El domingo pasado, a eso de las 7 de la noche, al llegar a uno de los “pare-siga” que abundan en todas las carreteras del país, observé a unos activistas uniformados de un candidato a la alcaldía de una importante ciudad intermedia del país. Estaban aprovechando la parada forzada de los carros para repartir propaganda. Inmediatamente también vi al candidato, un joven con energía desbordante que se aproximaba carro por carro repitiendo el ritual: ofrecía su mano para saludar, se presentaba por su nombre y oficio, entregaba un plegable, informaba de sus principales logros recientes, sus propósitos y su posición en el campo de batalla ¡era de los “buenos"! Al despedirse, pasaba al carro de atrás y repetía lo dicho, y así hasta el final de la fila, en una retahíla tan larga como el número de carros esperando la anhelada señal de “siga”. Su presentación obedecía a un formato extendido a lo largo y ancho del país, un libreto que buscaba ser fresco, pero que ya no lo es.
Sin duda, hay que admirar del candidato su tesón y energía para estar un lunes de puente a las 7 de la noche haciendo campaña en una oscura y desabrida carretera, ya sudoroso y cansado y de seguro con ganas de irse para su casa. También hay que destacar la fe en él de sus compañeros de excursión. Creo que este candidato en particular puede tener buenos propósitos, aunque para mi gusto es demasiado joven y lo invade cierto mesianismo y una buena dosis de egolatría. Pero lo que sí refleja este encuentro nocturno, aunque sutilmente, es la transacción mercantil que significa hoy el logro de votos en las elecciones: un encuentro impersonal y lejano entre candidato y posibles votantes, en el cual el aspirante a un cargo público procura lucir sus mejores credenciales como vendedor, y el futuro votante es simplemente un cliente, porque lo que sí tenemos que tener por sentado es que aquél que gane las elecciones mermará drásticamente su simpatía y accesibilidad y aumentará dramáticamente su distancia e impenetrabilidad, adquiriendo posiblemente un aire imperial.
El encuentro que relato es la versión más benigna de este nuevo mercantilismo y va de la mano de la exposición de frondosas hojas de vida con muchos títulos académicos, caras sonrientes con diseño de sonrisa o por lo menos retoque de imagen - photoshop.

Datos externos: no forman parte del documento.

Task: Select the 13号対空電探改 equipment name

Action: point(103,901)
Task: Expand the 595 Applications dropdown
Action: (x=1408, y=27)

La versión más turbia del mercantilismo electoral está representada por candidatos forajidos y sociópatas - antes llamados psicópatas, que hacen de su ‘empresa’ electoral una copia del modelo mafioso de control social. Compran votos con dinero y baratijas, roban dineros públicos para sus campañas, extorsionan a funcionarios públicos, y sus campañas llevan sacos repletos de billetes para repartir como lo hacía Rodríguez Gacha en la década de 1980.
Por el lado de los votantes la situación no es la mejor. Hay una desinformación total de los asuntos públicos, de lo que se decide en unas elecciones, de los candidatos. Pero lo de verdad calamitoso es la transferencia de responsabilidades que hace el ciudadano: el votante, ungido de una superioridad moral descarga en los políticos, en los funcionarios públicos y en esa cosa abstracta y difusa que llama Estado, toda la responsabilidad de lo que sucede en su entorno y en la sociedad en general. Es ese mismo votante maniqueo, que se sitúa siempre del lado del ‘bien’, quien con ignorancia supina y egoísmo hace una generosa contribución a los problemas más dramáticos de nuestro tiempo, como por ejemplo a la pavorosa situación ambiental, al consumismo desaforado y la violencia.
Por mucho tiempo se ha dicho que la política es el deporte nacional, en referencia al gusto, tiempo y energía que se le dedican a este tema, pues es el preferido de la gran mayoría de tertulias y paliques. Pero qué mal practicamos este deporte, pues básicamente producimos como resultado una relación mezquina y contaminante entre engañadores y engañados a complacencia.